• Higher quality of software application code: Web-application vulnerabilities called cross-site scripting (XSS) are half as likely to exist in clients' software as they were four years ago, IBM stated. However, XSS vulnerabilities still appear in about 40% of the IBM scans.

• Fewer exploits: When security vulnerabilities are disclosed, exploit code is sometimes released that attackers can download and use to break into computers. Approximately 30% fewer exploits were released in 2011 than were seen on average over the past four years.

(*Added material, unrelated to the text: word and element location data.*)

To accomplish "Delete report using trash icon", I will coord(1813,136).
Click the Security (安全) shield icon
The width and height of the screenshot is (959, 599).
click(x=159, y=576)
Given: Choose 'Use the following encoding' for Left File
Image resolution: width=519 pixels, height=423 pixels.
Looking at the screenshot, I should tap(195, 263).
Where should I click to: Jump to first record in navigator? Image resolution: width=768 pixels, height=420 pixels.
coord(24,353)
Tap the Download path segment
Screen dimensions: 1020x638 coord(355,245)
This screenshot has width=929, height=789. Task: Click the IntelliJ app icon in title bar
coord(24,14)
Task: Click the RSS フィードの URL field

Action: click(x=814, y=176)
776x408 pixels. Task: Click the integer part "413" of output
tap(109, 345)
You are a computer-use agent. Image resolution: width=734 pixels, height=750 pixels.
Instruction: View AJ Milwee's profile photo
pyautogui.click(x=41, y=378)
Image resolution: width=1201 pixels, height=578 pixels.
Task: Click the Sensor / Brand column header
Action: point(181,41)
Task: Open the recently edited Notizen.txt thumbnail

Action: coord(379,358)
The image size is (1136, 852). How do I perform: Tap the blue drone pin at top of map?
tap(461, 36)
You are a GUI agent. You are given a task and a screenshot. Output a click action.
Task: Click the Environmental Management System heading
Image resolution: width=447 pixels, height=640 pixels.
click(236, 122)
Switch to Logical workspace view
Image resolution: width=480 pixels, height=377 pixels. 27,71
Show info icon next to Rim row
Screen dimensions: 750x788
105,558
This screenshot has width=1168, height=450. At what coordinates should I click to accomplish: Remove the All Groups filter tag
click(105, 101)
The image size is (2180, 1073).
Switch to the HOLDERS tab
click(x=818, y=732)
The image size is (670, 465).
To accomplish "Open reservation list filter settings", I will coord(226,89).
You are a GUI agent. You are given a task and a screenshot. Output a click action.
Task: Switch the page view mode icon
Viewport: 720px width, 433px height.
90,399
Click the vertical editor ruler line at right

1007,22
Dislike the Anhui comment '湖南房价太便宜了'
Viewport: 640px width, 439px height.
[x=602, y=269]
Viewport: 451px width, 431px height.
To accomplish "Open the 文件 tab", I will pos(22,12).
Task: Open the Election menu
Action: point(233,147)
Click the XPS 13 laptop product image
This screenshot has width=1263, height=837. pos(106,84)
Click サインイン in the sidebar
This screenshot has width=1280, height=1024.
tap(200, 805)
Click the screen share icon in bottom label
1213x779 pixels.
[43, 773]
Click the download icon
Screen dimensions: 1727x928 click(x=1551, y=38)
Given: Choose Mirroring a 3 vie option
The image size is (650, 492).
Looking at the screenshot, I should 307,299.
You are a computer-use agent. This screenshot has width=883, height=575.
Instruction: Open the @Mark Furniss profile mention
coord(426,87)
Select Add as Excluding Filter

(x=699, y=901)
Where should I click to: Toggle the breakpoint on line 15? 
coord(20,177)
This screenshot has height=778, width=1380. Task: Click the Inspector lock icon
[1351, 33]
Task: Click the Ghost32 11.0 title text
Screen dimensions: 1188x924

Of course there is a dark side. These are new security problem trends IBM reported:

• Shell command injection vulnerabilities more than doubled: For years, SQL injection attacks against Web applications have been a popular vector for attackers of all types. SQL injection vulnerabilities allow an attacker to manipulate the database behind a website. As progress has been made to close those vulnerabilities -- the number of SQL injection vulnerabilities in publicly maintained Web applications dropped by 46% in 2011-- some attackers have now started to target shell command injection vulnerabilities instead. These vulnerabilities allow the attacker to execute commands directly on a Web . Shell command injection attacks rose by two to three times over the course of 2011.

• Automated password guessing: Poor passwords and password policies have played a role in a number of high-profile breaches during 2011. There is also a lot of automated attack activity on the Internet in which attacks scan the 'Net for systems with weak login passwords. IBM observed a large spike in this sort of password guessing activity directed at secure shell servers in the latter half of 2011.